__Requirement__
Every entry must be duplicated word for word.

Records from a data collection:
^^^^^^^^

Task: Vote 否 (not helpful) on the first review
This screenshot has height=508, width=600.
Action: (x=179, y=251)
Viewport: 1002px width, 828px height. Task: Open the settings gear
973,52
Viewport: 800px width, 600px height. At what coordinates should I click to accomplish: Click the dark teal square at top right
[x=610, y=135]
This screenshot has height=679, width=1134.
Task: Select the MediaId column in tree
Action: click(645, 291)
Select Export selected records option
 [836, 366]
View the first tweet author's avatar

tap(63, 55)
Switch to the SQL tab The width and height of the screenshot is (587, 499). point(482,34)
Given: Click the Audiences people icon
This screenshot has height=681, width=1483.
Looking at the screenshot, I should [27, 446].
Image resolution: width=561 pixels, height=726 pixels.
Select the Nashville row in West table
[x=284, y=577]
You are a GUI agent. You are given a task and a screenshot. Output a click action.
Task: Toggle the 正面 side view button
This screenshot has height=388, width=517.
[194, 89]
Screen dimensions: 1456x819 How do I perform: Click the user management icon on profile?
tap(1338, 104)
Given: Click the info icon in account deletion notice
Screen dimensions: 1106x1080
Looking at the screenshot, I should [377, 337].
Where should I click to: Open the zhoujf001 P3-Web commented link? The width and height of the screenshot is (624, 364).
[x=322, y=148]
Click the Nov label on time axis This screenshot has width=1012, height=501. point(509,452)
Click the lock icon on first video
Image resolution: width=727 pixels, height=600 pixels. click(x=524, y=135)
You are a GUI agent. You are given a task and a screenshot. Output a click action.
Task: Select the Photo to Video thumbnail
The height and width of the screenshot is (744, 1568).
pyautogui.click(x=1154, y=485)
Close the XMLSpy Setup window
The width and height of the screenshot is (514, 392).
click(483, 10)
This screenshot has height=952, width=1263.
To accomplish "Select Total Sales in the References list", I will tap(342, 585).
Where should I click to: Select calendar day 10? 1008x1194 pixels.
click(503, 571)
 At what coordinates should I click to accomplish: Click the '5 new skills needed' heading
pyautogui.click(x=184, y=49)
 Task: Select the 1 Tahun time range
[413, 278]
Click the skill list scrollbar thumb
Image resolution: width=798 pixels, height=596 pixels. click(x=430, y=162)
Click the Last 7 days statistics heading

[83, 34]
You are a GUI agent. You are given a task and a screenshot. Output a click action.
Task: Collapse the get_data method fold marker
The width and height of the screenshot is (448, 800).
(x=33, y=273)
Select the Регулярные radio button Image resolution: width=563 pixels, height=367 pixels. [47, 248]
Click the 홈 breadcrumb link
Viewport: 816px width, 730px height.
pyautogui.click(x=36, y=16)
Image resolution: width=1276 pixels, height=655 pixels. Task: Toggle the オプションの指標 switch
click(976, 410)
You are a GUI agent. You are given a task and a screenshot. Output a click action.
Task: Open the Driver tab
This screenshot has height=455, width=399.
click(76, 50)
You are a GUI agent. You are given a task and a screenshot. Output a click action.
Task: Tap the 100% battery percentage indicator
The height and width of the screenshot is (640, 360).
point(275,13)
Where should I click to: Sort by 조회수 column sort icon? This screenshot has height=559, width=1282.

^^^^^^^^

__Solution__
Task: Vote 否 (not helpful) on the first review
This screenshot has height=508, width=600.
Action: (x=179, y=251)
Viewport: 1002px width, 828px height. Task: Open the settings gear
973,52
Viewport: 800px width, 600px height. At what coordinates should I click to accomplish: Click the dark teal square at top right
[x=610, y=135]
This screenshot has height=679, width=1134.
Task: Select the MediaId column in tree
Action: click(645, 291)
Select Export selected records option
 [836, 366]
View the first tweet author's avatar

tap(63, 55)
Switch to the SQL tab The width and height of the screenshot is (587, 499). point(482,34)
Given: Click the Audiences people icon
This screenshot has height=681, width=1483.
Looking at the screenshot, I should [27, 446].
Image resolution: width=561 pixels, height=726 pixels.
Select the Nashville row in West table
[x=284, y=577]
You are a GUI agent. You are given a task and a screenshot. Output a click action.
Task: Toggle the 正面 side view button
This screenshot has height=388, width=517.
[194, 89]
Screen dimensions: 1456x819 How do I perform: Click the user management icon on profile?
tap(1338, 104)
Given: Click the info icon in account deletion notice
Screen dimensions: 1106x1080
Looking at the screenshot, I should [377, 337].
Where should I click to: Open the zhoujf001 P3-Web commented link? The width and height of the screenshot is (624, 364).
[x=322, y=148]
Click the Nov label on time axis This screenshot has width=1012, height=501. point(509,452)
Click the lock icon on first video
Image resolution: width=727 pixels, height=600 pixels. click(x=524, y=135)
You are a GUI agent. You are given a task and a screenshot. Output a click action.
Task: Select the Photo to Video thumbnail
The height and width of the screenshot is (744, 1568).
pyautogui.click(x=1154, y=485)
Close the XMLSpy Setup window
The width and height of the screenshot is (514, 392).
click(483, 10)
This screenshot has height=952, width=1263.
To accomplish "Select Total Sales in the References list", I will tap(342, 585).
Where should I click to: Select calendar day 10? 1008x1194 pixels.
click(503, 571)
 At what coordinates should I click to accomplish: Click the '5 new skills needed' heading
pyautogui.click(x=184, y=49)
 Task: Select the 1 Tahun time range
[413, 278]
Click the skill list scrollbar thumb
Image resolution: width=798 pixels, height=596 pixels. click(x=430, y=162)
Click the Last 7 days statistics heading

[83, 34]
You are a GUI agent. You are given a task and a screenshot. Output a click action.
Task: Collapse the get_data method fold marker
The width and height of the screenshot is (448, 800).
(x=33, y=273)
Select the Регулярные radio button Image resolution: width=563 pixels, height=367 pixels. [47, 248]
Click the 홈 breadcrumb link
Viewport: 816px width, 730px height.
pyautogui.click(x=36, y=16)
Image resolution: width=1276 pixels, height=655 pixels. Task: Toggle the オプションの指標 switch
click(976, 410)
You are a GUI agent. You are given a task and a screenshot. Output a click action.
Task: Open the Driver tab
This screenshot has height=455, width=399.
click(76, 50)
You are a GUI agent. You are given a task and a screenshot. Output a click action.
Task: Tap the 100% battery percentage indicator
The height and width of the screenshot is (640, 360).
point(275,13)
Where should I click to: Sort by 조회수 column sort icon? This screenshot has height=559, width=1282.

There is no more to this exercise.